In a culture suspicious of institutions and authority, consistency is a rare and powerful testimony. A church that knows what it believes and faithfully practices it demonstrates stability in a world of confusion. Of course, confessional integrity requires courage. Our culture pressures pastors to soften hard doctrines or to recast biblical truth in language more palatable to modern ears, but our ordination vows are not taken before the culture. Our vows are taken in the presence of the living God.
Introduction
In an age of theological drift and cultural upheaval, the Presbyterian Church in America (PCA) finds itself at a crossroads. The strength of our denomination has always been its firm rooting in the Word of God, expressed in our historic confessional standards. Yet, the Westminster Confession of Faith and Catechisms are not museum pieces. They are living summaries of biblical truth that PCA pastors vow to uphold at their ordination.
This is the pressing question: Will we hold fast to those vows or allow a culture of “loose subscription,” personal preference, and compromise to erode the church’s witness?
The Nature of Confessional Integrity
When a man is ordained in the PCA, he makes solemn vows before God and His church. Among them is the promise to “sincerely receive and adopt the Confession of Faith and the Catechisms of this Church, as containing the system of doctrine taught in the Holy Scriptures.” These words bind the minister not merely to his own theological opinions but to the system of truth that our forefathers judged to be faithful to Scripture.
Confessional integrity means honesty. If a man disagrees with the Standards in any way, he is required to state his differences to the Presbytery. That process is designed not to discourage ministry, but to safeguard the flock from private interpretations or hidden deviations. Integrity means saying what one believes and believing what one says. Anything less is disingenuous.

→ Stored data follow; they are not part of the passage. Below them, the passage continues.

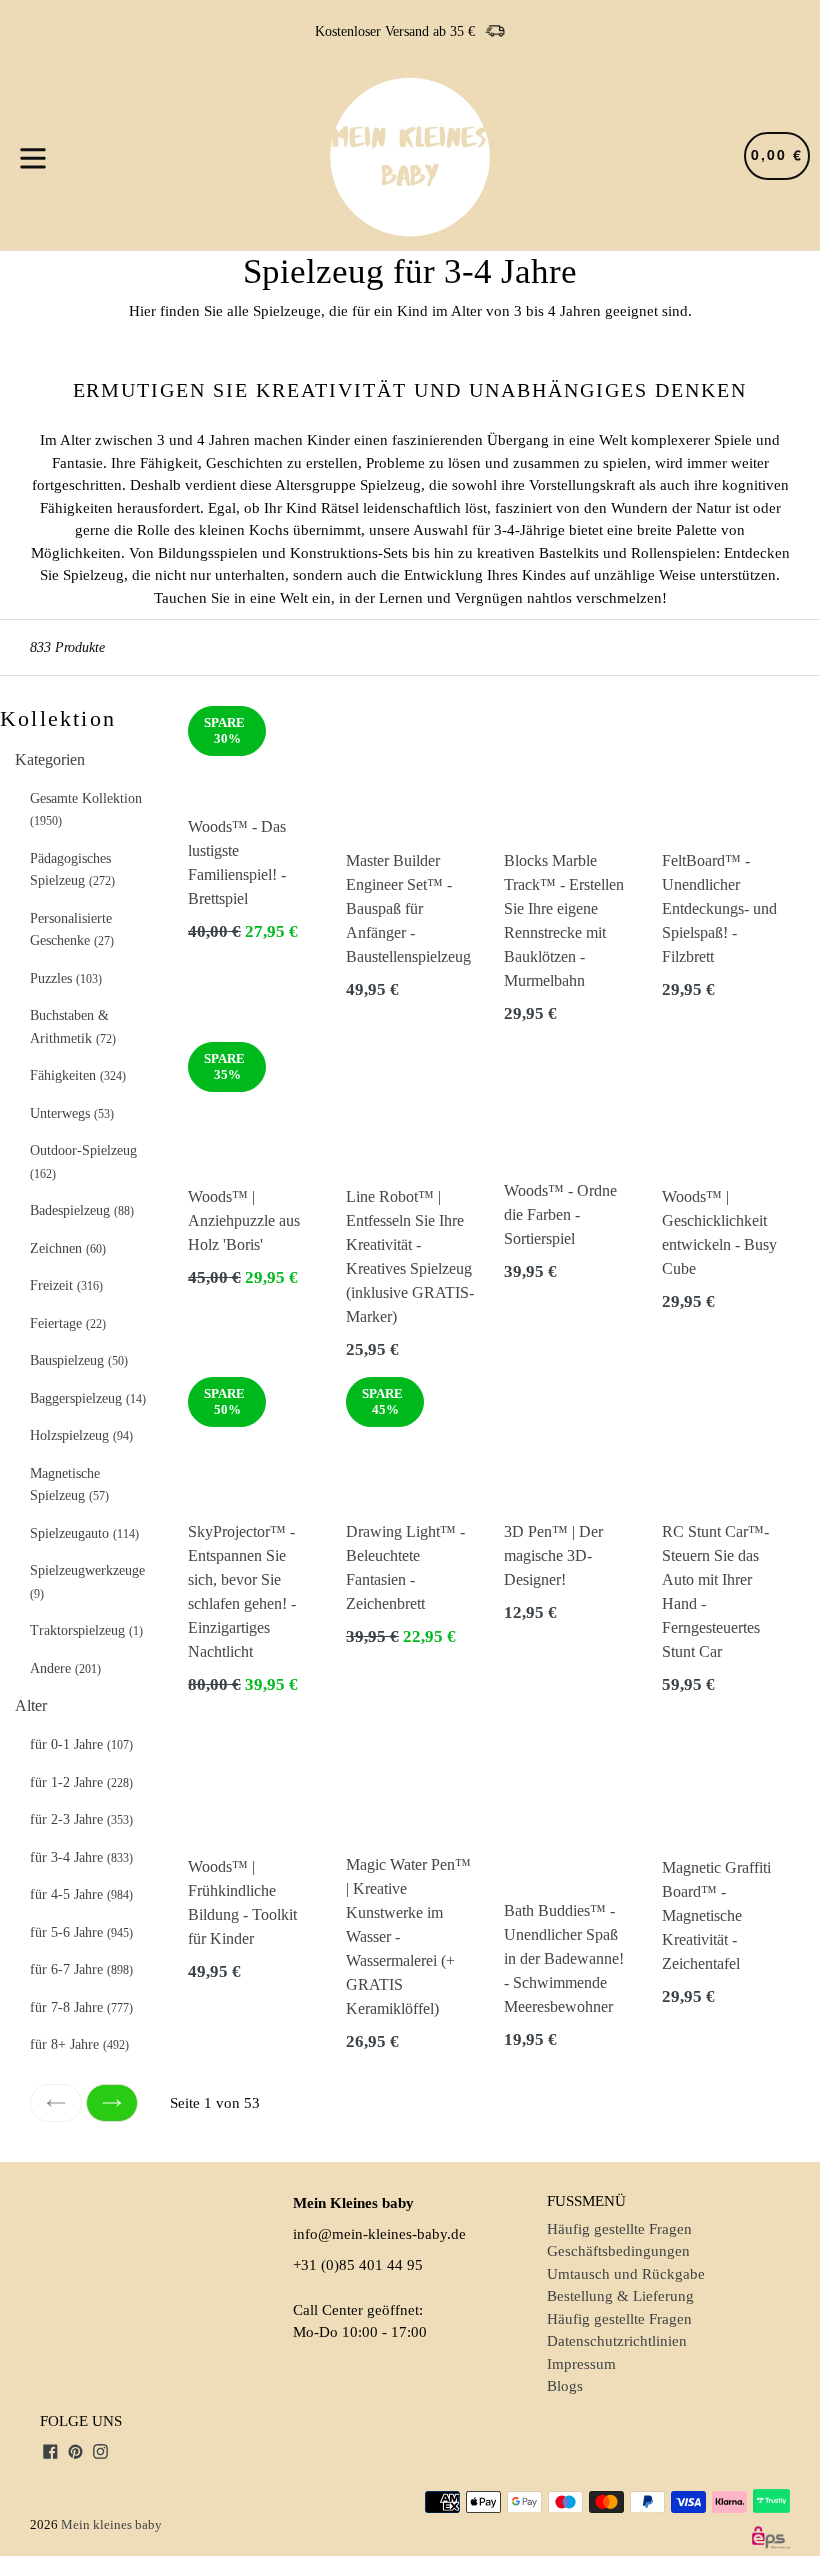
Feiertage (68, 1323)
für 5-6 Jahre (81, 1932)
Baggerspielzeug (88, 1398)
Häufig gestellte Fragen (619, 2229)
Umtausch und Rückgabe (626, 2274)
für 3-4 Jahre (81, 1857)
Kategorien (50, 759)
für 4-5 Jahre (81, 1894)
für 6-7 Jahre (81, 1969)
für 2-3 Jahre (81, 1819)
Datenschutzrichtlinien (617, 2341)
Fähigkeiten (78, 1075)
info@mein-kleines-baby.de (379, 2234)
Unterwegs (72, 1113)
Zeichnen (68, 1248)
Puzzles (66, 978)
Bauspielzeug (79, 1360)
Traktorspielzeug (86, 1630)
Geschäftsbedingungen (618, 2251)
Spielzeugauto (84, 1533)
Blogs (565, 2386)
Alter (31, 1705)
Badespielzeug (82, 1210)
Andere (65, 1668)
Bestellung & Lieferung (620, 2296)
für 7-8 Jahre (81, 2007)
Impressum (581, 2364)
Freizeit (66, 1285)
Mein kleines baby (111, 2524)
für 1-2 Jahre (81, 1782)
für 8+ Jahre (79, 2044)
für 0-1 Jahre (81, 1744)
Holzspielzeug (81, 1435)
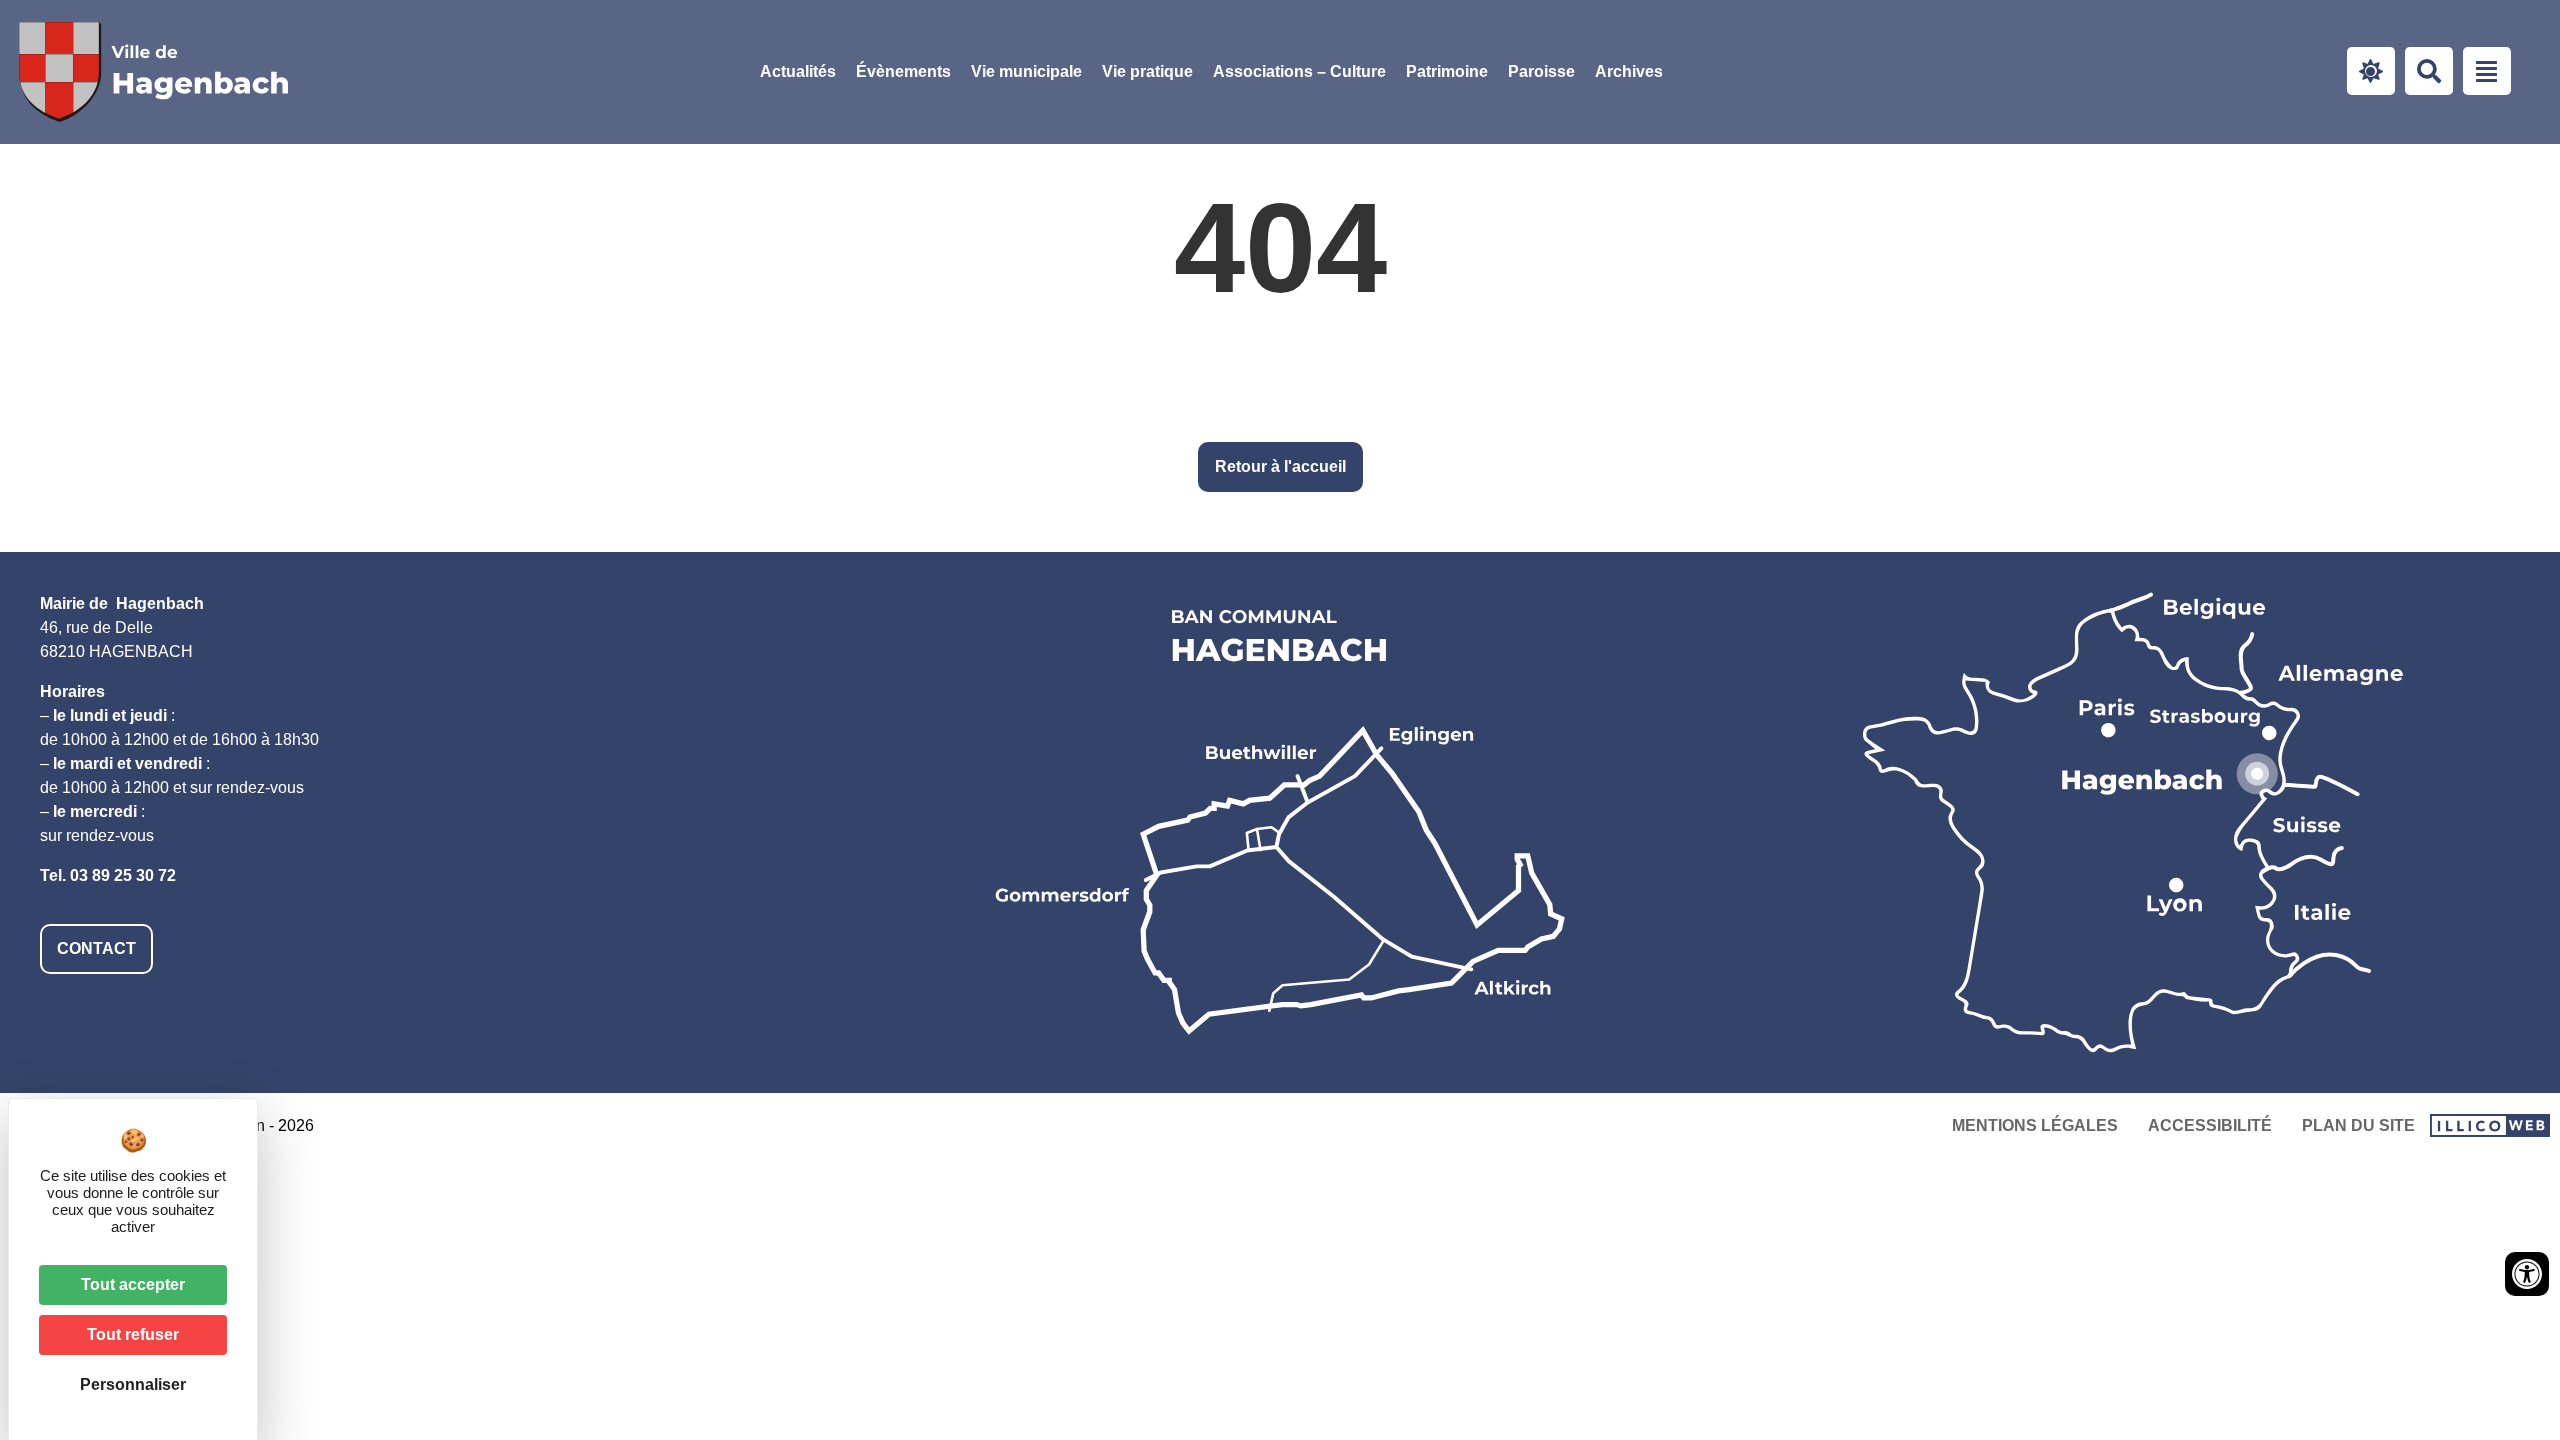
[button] (1026, 72)
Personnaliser (133, 1384)
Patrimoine (1447, 71)
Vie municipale (1026, 71)
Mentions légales (2035, 1125)
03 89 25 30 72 (123, 875)
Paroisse (1541, 71)
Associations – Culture (1299, 71)
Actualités (798, 71)
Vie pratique (1147, 71)
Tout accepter (133, 1284)
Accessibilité (2210, 1125)
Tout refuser (133, 1334)
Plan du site (2358, 1125)
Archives (1629, 71)
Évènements (903, 71)
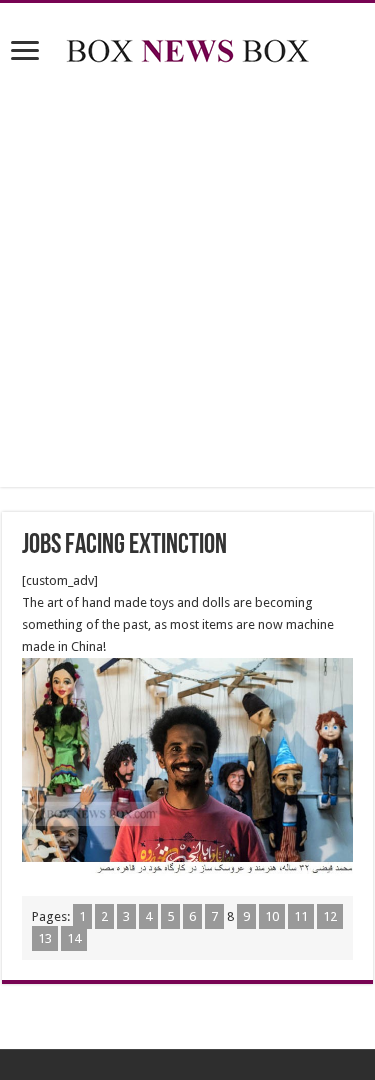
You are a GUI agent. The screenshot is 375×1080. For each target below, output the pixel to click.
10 (272, 916)
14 (74, 938)
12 (330, 916)
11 (301, 916)
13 (45, 938)
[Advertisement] (187, 279)
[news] (188, 47)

The Dangers of Eroding Integrity
A pastor without confessional integrity is like a shepherd who leads the sheep by guesswork instead of the guidance that God has given. Over time, this leads to confusion, mistrust, and division. Congregations begin to wonder what they can depend on. One church teaches the creation narrative one way, another teaches it differently, and the same denomination holds them both together in a fragile unity that is more organizational than theological. The same can be said regarding images of Christ, the Lord’s Day, and church officers.
History is instructive here. The old Northern Presbyterian Church (PCUSA) had ministers who signed the Westminster Standards with mental reservations, affirming the words while privately rejecting their meaning.